Exercise objective: Which lines in the data below contain the word "Where"? Locate each one and copy it in full.

— Start of Given entries —

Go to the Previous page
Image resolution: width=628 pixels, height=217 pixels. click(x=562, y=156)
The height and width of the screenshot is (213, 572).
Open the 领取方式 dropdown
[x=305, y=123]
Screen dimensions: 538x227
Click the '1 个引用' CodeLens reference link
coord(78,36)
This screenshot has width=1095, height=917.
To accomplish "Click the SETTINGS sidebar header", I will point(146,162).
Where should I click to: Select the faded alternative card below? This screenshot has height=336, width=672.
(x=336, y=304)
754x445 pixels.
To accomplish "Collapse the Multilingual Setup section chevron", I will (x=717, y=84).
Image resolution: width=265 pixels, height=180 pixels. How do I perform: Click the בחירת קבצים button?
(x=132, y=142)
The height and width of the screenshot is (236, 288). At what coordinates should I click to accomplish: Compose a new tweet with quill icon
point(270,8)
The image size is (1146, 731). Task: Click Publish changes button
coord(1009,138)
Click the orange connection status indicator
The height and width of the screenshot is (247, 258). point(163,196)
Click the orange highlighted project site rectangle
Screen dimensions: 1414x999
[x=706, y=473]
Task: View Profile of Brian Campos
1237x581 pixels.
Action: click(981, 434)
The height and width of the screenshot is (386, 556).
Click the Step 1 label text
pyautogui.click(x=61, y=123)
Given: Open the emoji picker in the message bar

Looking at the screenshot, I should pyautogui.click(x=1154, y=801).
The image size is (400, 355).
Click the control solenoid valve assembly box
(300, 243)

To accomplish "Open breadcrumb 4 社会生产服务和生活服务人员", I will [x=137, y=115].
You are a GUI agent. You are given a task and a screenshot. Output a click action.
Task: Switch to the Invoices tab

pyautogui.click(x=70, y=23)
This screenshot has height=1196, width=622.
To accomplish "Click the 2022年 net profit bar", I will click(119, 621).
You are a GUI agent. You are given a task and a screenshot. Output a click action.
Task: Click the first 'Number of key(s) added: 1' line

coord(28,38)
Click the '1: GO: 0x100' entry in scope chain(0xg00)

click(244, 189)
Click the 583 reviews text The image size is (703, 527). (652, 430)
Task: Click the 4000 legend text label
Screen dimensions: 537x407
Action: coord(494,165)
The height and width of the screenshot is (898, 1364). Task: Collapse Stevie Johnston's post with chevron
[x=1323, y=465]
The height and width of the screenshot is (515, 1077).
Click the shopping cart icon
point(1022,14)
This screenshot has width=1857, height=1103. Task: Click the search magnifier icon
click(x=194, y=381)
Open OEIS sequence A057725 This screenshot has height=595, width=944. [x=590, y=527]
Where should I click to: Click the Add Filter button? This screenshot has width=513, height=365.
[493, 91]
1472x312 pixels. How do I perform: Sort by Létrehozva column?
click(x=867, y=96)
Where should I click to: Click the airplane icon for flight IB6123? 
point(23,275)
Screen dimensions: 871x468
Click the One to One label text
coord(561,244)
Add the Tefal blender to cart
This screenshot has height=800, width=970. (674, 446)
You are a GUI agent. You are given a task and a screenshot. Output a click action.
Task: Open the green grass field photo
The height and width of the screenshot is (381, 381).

— End of Given entries —

Output:
Where should I click to: Select the faded alternative card below? This screenshot has height=336, width=672.
Where should I click to: Click the Add Filter button? This screenshot has width=513, height=365.
Where should I click to: Click the airplane icon for flight IB6123? 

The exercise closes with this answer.